Wednesday, January 24, 2018

Urdu Hay Jis Ka Naam

January 24, 2018
By Saeed Qureshi

Muslims in the sub-continent look at Urdu as their language and an identity symbol for them. From literary point of view, it is at par with the Persian language. Factually most of the diction and vocabulary of which Urdu is composed of come from Persian and Arabic. Urdu’s total life so far is about seven hundred years. It has been advancing from one phase of refinement to another during all these centuries.
That is why the many words and grammatical formation of early times are different from the latest script that is now prevalent. Urdu like its mother tongues namely Arabic, Persian and to some extent Punjabi is written from right to left. All Latin languages and Indian subcontinent languages are written from left to right.
But we have to mention another prominent language of the Sub-continent that is so sacred for Hindus. It is Hindi language. It is interesting to note that Urdu and Hindi are almost same as far as speaking and vocabulary are concerned. But when it comes to the style of writing Hindi, it is written from left to write and in Sanskrit script. In its outwardly form it is akin to all other languages that are written and spoken from Far East to the borders between India and Pakistan. Hindi’s fund of words and phrases are derived from the scared language Sanskrit.
Here is the difference between Urdu and Hindi. But happily, those who speak only Urdu and those who speak Hindi understand each other. We may say that a common language was in the making in that even Urdu lovers now speak some of the words that exclusively belong to either Hindi and Sanskrit’s the cleavage and gulf that exist because of the different vocabulary is being bridged gradually.
The early shape of Urdu as has been stated above is certainly different from what Urdu is now. Same can be said about the integration of Urdu and Hindi.
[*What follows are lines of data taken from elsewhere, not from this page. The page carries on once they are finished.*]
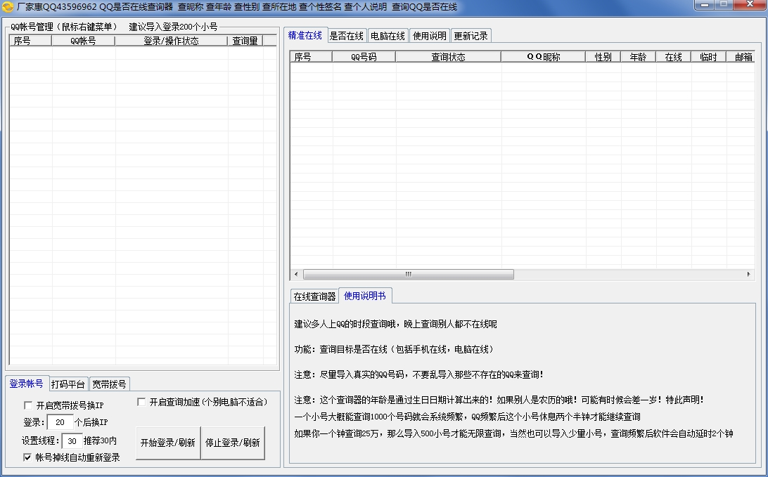
Task: Toggle 开启查询加速 checkbox
Action: click(x=141, y=402)
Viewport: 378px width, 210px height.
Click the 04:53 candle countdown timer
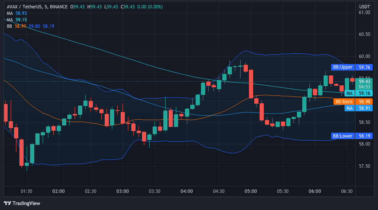click(x=364, y=87)
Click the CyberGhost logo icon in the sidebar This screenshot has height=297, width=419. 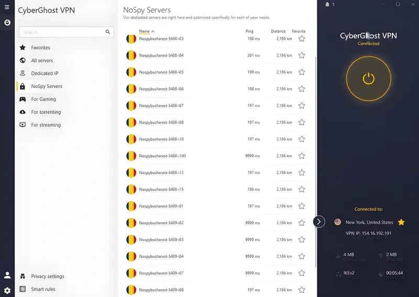coord(7,23)
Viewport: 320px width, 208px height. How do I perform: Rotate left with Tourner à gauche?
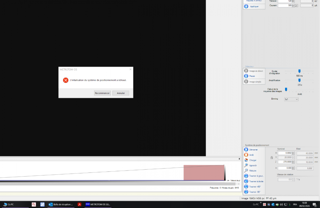[246, 176]
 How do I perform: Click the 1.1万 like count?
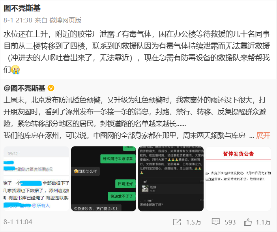[x=264, y=222]
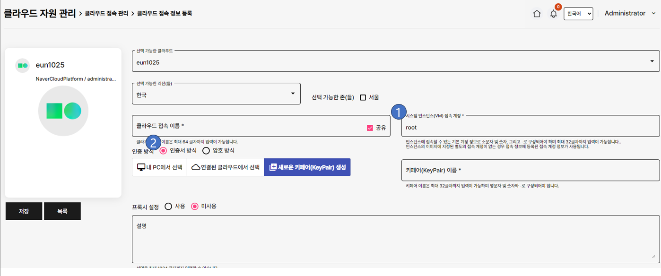This screenshot has height=276, width=661.
Task: Click the cloud icon on '연결된 클라우드에서 선택'
Action: [196, 167]
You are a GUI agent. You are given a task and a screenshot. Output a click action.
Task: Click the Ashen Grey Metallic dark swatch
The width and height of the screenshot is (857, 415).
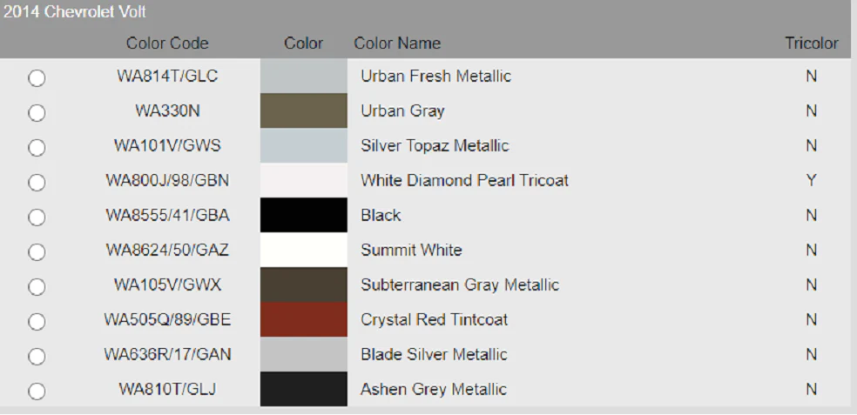[x=303, y=389]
A time might come when a blend of both these languages come up, eliminating the difference that we see now. The literature and its forms of expression seldom remain static. We know that wherever the two different cultures met, they started influencing each other and in due course of time a third culture emerged. This is also true in case of Hindus and Muslims.
By living a thousand years together we now see that the Muslim have adopted many Hindu customs which we can call as the Indian culture. The rituals and customs that Muslims observe in case of marriage and several other social customs are what the Hindus occasionally practice. So here is a common point that despite the different religions and beliefs brings the Muslims and Hindus together. Same can happen in case of Urdu and Hindi languages as far as speaking are concerned although the style of script would remain the same.
But when we look at the formative history of Urdu we find that while Muslim writers and poets and literary figures extensively wrote in Urdu, the Hindu writers gained prominence in this language too. The litany of such writers and poets is long. On the contrary very few Muslims wrote in Hindi in the past. But now we can see that in India even Muslim are now writing and speaking in Hindi and several books and literary works by Muslims have appeared in Hindi. Muslims in several parts of India have learnt Hindi language besides Urdu. Hindi being the official language in India has a dominant sway and therefore the citizens whether Muslims or Hindus have to learn. But the conservative Muslims still like to prefer using Urdu as the medium of expression.
But it is expected that the ice would start melting with the time passage and both the communities would take equal interest in both the languages. In politics there might be frictions and conflicts but on the social, cultural and literary fronts, such dividing barriers would give way to integration and an atmosphere of homogeneity. That would be a glorious day for the people of India and Pakistan whether Muslims or Hindus.
There is a need for someone to pick up the cudgel of collecting and composing literary achievements both in poetry and prose of both the languages. The Urdu literature can be written in Hindi script and vice versa Hindi can be written in Urdu script. It should be in fact called a literary exchange between the two leading languages of the sub-continent. That effort which would be first of its own kind would go a long way in generating enormous and abiding good will between the two nations at the same time. That might ultimately soften the attitude of those hard liners who always remain on the lookout of throwing spanners into attempts of normalizing relations between the two neighbors.
In this regard the Mushaira being held in Dallas on May 25, 2008 will be a move towards this welcome direction. The Mushaira is being attended by both Urdu and Hindi of eminence and good standing from India and Pakistan. That show of cordiality by literary community of both the countries would be unique and will be always remembered. It might work as the first giant step towards bringing India and Pakistan in other fields.